How PQ compresses vectors into codes
In product quantization (PQ), compression is done per subvector. Each subvector is compared to the centroids in that subspace’s codebook; the index of the nearest centroid becomes that subvector’s code. The full vector is stored as the concatenation of these codes—e.g. 8 bytes for 8 subvectors with 256 centroids each (8 bits per code). No raw floats are stored for the vectors; only the codes and the codebooks are kept, which is how PQ achieves large memory savings.
Summary
- Encode: split → argmin to codebook per subvector → output indices. Decode: replace code with centroid, concatenate.

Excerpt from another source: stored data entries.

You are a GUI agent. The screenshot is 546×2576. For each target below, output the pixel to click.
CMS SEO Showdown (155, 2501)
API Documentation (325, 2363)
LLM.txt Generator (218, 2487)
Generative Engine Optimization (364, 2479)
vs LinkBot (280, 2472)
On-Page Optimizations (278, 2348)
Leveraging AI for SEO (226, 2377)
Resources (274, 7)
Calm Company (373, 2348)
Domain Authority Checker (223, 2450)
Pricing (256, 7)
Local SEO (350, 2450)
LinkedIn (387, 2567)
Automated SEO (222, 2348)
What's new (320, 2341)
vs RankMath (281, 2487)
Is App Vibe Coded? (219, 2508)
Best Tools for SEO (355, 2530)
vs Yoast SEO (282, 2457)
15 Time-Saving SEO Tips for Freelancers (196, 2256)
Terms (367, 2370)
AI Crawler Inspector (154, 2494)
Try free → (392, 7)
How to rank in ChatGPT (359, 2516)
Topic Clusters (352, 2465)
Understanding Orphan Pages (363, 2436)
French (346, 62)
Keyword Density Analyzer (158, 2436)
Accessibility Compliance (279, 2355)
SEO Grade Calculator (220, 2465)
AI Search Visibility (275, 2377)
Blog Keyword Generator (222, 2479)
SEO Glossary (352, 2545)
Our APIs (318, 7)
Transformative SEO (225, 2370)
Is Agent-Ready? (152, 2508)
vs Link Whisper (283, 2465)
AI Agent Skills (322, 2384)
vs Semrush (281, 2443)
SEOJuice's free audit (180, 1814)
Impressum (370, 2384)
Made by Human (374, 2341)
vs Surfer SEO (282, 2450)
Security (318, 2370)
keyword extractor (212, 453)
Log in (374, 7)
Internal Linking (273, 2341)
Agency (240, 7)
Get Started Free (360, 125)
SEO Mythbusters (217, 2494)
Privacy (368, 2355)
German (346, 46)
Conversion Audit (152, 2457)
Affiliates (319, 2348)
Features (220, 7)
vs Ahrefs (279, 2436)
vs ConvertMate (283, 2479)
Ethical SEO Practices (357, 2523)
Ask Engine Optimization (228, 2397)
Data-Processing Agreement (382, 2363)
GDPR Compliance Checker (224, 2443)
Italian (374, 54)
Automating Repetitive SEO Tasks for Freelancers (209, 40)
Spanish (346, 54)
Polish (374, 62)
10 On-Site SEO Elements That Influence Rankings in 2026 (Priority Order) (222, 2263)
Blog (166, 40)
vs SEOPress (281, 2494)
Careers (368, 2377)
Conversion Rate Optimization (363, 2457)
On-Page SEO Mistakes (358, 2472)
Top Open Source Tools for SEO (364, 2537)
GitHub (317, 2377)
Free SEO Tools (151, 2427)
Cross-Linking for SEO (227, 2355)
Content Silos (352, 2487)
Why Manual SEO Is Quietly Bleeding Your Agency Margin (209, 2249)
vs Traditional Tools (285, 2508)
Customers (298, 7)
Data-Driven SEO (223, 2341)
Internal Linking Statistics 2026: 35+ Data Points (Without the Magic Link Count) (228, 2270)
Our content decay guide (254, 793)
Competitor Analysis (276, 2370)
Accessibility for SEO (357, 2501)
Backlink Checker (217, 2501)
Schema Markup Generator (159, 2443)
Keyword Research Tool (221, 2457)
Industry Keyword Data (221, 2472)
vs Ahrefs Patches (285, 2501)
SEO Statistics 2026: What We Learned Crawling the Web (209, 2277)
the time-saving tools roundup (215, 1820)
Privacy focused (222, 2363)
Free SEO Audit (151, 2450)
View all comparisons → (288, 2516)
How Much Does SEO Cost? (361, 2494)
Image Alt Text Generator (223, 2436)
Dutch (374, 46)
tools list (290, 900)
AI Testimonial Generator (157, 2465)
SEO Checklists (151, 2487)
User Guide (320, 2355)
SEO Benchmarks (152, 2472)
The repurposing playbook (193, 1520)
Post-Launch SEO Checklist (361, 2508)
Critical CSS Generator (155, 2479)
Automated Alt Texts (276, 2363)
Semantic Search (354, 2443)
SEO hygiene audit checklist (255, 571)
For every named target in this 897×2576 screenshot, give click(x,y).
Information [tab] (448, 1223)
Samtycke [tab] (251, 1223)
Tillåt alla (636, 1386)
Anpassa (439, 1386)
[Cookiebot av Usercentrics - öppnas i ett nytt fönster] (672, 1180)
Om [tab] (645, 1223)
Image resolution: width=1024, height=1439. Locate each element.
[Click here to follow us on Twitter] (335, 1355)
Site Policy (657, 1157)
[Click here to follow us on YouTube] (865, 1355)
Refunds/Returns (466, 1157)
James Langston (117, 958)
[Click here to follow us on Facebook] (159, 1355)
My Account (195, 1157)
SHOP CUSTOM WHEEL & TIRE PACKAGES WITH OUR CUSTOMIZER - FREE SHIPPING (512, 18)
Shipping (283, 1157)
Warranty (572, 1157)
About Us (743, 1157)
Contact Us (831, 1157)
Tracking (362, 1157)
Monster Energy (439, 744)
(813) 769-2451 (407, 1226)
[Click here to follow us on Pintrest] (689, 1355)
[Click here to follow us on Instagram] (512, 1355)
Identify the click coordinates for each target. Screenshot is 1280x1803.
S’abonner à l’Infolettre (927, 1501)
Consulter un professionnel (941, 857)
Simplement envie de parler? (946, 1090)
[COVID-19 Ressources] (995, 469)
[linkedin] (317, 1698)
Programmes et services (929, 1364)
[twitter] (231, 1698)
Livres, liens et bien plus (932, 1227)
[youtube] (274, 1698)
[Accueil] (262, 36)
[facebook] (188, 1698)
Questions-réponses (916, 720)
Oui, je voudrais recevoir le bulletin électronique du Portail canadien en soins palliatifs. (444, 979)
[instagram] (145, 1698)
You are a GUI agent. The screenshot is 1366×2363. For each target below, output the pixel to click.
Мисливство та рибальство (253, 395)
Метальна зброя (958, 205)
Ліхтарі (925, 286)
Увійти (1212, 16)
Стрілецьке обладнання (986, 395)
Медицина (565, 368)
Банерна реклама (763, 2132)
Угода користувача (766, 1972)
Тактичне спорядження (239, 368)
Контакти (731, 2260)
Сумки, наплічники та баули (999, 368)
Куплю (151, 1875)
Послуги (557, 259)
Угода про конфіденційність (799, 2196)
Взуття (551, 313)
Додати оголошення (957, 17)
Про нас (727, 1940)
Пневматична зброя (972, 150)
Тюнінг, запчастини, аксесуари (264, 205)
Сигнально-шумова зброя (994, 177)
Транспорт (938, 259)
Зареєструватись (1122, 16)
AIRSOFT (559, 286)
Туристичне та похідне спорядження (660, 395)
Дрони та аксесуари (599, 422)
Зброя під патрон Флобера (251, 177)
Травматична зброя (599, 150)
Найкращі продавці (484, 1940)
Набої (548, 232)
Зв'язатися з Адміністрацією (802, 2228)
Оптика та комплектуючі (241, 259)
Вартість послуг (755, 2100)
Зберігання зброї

Search: sum per-subspace distances (query subvector to DB code’s centroid) via precomputed tables—no decode.
- Finer codebook (larger k) → better approximation, more bits. Tune m and k for compression vs. accuracy.
- Pipeline: train codebooks → encode DB vectors as m codes → at query, build m×k distance table, sum over codes. No decode for search.
- Trade-off: more bits (larger k or m) improves accuracy and memory; product quantization (PQ) explained and the concept of codebooks in PQ give full context.
Encode and decode
Encoding is one pass per vector: split into subvectors, for each subvector find argmin distance to the codebook centroids, output the centroid index. Decoding (reconstructing an approximate vector) is done by replacing each code with the corresponding centroid from the codebook and concatenating. For search we usually don’t decode; we approximate distances by summing, per subvector, the distance from the query subvector to the centroid pointed to by the database code. Those per-subspace distances can be precomputed for the query and stored in a small table, then each database vector’s distance is just a sum of table lookups—very fast.
Accuracy vs. compression
The loss in accuracy comes from replacing each subvector with the nearest centroid; the finer the codebook (more centroids per subspace), the better the approximation but the more bits per code and the larger the codebooks.
Practical tip: start with m=8, k=256; measure recall and compression. Combining IVF and PQ (IVFPQ) uses these codes inside each cluster; optimized product quantization (OPQ) and residual quantization (RQ) improve accuracy at similar or slightly higher cost.
Frequently Asked Questions
How many bits per vector in PQ?
m × log2(k). For m=8, k=256: 8×8 = 64 bits = 8 bytes. Compare to 128-d float32: 512 bytes—64× compression.
Why not decode for search?
Decoding would expand codes back to vectors and then compute distance—slower and uses more memory. Lookup-table distance is O(m) adds per vector, no decode.
Are codes stored per vector or per cluster?
Per vector. In IVFPQ, each vector in the inverted list is stored as its PQ codes; codebooks are shared across all vectors.
Can I use PQ without IVF?
Yes. Flat PQ stores only PQ codes; query scans all vectors. Still much faster than float scan due to lookup-table distance and less memory. See IVFPQ for the combined design.